The work also has prohibited many residents from using the multilevel covered parking garage. The repairs are expected to be done by Aug. 15.

The condo board is trying to fight the mounting bills with a lawsuit against the developer filed in January in circuit court.

Residents allege the companies hired to finish the building — they include O'Connor & Taylor Construction Inc., Rob's Interiors Inc., Tile With Style Inc., and American Residential Services of Florida Inc. — never built the structure to withstand the potential damage a hurricane could cause.

"As a direct result of developer's failure to properly construct and/or maintain the condominium building, units and other improvements, the association and the unit owners... will be required to spend sums exceeding $5 million to correct the defects," the lawsuit said.

Company representatives for O'Connor & Taylor Construction Inc. would not comment.

"It is under investigation by our experts, subcontractors and our own personnel," West Palm Beach attorney Michael Kennedy said.

This year, the recent post-hurricane court battles plaguing condo associations escalated in a lawsuit filed against Tiara condominiums in Palm Beach County Circuit Court, on Singer Island, that demands payment on a $1 million repair bill.

The Emergency Insurance Restoration Service, an Orlando-based company, alleges the Riviera Beach condominium still owes $500,000 for work completed on the 42-story oceanfront condo, according to court records.
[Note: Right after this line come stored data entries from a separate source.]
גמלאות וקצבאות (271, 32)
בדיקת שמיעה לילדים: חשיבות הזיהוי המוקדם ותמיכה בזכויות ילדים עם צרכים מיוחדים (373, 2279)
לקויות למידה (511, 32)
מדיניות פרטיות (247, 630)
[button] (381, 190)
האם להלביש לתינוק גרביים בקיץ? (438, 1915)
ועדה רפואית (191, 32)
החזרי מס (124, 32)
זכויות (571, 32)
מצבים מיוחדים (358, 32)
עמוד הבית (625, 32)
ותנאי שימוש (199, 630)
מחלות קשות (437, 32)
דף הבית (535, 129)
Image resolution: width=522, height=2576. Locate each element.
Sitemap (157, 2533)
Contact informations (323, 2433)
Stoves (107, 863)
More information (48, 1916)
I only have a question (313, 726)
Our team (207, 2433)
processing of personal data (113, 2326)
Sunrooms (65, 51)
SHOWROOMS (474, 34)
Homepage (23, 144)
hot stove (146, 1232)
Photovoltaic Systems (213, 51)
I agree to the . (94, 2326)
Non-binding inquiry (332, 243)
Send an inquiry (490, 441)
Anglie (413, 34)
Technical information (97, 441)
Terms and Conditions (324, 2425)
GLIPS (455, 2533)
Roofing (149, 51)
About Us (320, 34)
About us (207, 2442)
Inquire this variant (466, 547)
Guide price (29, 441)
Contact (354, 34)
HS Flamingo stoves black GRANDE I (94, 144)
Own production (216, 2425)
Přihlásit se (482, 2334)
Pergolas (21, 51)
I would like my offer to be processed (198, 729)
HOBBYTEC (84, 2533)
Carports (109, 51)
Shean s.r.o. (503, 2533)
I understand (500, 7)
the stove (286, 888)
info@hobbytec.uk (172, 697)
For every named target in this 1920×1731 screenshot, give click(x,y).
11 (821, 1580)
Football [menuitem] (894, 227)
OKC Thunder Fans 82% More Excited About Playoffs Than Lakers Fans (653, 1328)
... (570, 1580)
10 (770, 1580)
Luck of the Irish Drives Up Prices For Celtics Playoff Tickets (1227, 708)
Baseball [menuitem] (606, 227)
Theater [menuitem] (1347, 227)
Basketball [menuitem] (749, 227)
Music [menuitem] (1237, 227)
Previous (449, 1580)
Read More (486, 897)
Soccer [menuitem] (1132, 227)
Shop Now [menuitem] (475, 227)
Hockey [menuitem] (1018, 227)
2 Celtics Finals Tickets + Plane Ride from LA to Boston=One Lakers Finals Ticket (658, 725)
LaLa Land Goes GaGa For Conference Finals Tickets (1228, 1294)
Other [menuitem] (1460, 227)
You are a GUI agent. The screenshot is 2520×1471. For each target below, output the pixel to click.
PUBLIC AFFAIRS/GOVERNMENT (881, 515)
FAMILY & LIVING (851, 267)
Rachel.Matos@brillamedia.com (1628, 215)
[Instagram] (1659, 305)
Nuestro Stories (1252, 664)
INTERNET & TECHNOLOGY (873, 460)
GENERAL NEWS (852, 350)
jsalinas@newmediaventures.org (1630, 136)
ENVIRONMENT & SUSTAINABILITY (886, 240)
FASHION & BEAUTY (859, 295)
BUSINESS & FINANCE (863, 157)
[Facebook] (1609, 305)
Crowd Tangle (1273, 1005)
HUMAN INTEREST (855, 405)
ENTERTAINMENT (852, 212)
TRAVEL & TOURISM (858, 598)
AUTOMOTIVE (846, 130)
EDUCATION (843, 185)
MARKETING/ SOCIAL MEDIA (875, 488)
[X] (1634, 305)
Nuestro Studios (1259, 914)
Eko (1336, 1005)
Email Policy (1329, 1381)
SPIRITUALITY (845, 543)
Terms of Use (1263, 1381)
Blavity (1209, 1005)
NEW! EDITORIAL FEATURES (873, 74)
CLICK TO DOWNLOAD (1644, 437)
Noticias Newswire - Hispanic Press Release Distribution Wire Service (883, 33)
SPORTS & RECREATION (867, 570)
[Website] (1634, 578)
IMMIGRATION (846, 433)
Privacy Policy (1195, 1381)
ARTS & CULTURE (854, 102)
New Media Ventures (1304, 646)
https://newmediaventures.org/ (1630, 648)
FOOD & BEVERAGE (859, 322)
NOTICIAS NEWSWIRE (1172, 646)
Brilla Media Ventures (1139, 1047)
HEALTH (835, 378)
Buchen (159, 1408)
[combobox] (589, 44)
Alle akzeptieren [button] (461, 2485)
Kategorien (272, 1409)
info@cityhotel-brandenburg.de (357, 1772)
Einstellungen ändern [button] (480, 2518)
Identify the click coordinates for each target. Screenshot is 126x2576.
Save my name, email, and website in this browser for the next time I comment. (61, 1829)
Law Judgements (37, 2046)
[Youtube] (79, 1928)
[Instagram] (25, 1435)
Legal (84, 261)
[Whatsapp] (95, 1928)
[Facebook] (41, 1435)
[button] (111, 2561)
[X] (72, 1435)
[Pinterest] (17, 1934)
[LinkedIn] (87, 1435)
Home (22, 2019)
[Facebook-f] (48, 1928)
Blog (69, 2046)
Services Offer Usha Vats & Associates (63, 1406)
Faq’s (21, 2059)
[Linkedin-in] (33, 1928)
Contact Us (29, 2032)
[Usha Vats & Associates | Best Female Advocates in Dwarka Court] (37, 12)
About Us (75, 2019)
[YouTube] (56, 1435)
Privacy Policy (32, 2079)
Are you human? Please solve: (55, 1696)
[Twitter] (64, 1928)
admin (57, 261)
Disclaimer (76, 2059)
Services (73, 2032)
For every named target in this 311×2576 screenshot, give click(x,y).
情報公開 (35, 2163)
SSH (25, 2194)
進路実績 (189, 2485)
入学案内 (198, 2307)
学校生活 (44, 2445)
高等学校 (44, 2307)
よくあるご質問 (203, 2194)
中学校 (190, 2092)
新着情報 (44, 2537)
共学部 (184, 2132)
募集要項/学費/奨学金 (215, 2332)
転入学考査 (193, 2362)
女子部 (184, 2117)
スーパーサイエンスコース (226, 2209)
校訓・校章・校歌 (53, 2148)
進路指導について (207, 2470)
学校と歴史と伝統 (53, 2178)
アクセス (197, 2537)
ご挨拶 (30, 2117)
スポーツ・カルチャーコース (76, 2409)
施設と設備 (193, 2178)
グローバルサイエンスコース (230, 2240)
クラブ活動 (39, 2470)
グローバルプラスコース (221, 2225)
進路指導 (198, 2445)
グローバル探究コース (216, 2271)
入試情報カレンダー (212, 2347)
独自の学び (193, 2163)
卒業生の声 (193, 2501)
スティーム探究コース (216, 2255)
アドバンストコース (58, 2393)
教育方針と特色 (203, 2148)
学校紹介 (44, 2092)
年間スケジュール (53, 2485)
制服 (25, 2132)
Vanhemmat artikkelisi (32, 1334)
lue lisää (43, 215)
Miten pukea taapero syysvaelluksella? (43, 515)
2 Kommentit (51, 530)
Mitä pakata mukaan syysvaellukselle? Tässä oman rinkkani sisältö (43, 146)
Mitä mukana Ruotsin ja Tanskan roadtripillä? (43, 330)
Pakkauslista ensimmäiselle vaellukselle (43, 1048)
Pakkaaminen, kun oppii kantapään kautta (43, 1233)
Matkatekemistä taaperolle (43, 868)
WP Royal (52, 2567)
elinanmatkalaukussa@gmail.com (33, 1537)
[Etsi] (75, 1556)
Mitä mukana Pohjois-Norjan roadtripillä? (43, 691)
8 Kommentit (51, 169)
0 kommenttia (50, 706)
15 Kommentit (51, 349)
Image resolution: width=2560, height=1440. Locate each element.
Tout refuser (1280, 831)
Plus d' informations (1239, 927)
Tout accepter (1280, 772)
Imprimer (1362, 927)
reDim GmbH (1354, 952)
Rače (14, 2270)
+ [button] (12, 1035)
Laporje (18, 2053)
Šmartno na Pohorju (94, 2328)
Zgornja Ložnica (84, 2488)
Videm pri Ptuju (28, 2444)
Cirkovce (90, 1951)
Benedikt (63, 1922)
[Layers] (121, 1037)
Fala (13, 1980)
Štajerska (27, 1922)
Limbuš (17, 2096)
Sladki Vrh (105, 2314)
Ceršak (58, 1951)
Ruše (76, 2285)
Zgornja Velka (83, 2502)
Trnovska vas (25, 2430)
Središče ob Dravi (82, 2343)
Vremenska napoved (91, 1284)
The condominium is facing a $120 million reconstruction project. This month, the condo board received a $48.2 million payment from an insurance company to settled out of court.

Some residents at the Jupiter Ocean Grande condos are wary of the outcome on their case because this is the second suit the board has filed in an attempt to make the developer accountable for the damages.

In August, a judge dismissed the first lawsuit because no action was taken within the year after the initial filing. Florida law allows such dormant cases to be dissolved.

Despite hiring new attorneys, the lax approach has resulted in the election of new board members at the annual meeting in January.

Newly elected President Brandon Tucker decided to run for office to help oversee the repairs after buying his sixth-floor condo unit in September as a second home. The Martin County resident paid $1.74 million for the unit.

"I have a vested interest in doing this," said Tucker, a 30-year-old real estate investor.

The repair process has forced residents to make adjustments in their lifestyles.

Mudd, for example, has decided to temporarily forgo his beachfront condo for a rented house in nearby Juno Beach for $12,000 a month. He still makes daily trips to his Jupiter condo to pick up odds and ends and check on progress.

He hasn't thought about selling yet since he got such a deal by buying the unit at preconstruction prices almost seven years ago.

"The market is too good right now," Mudd said. "It would really be a tough pill to swallow if the market went the other way. That's why all of us want to repair our units."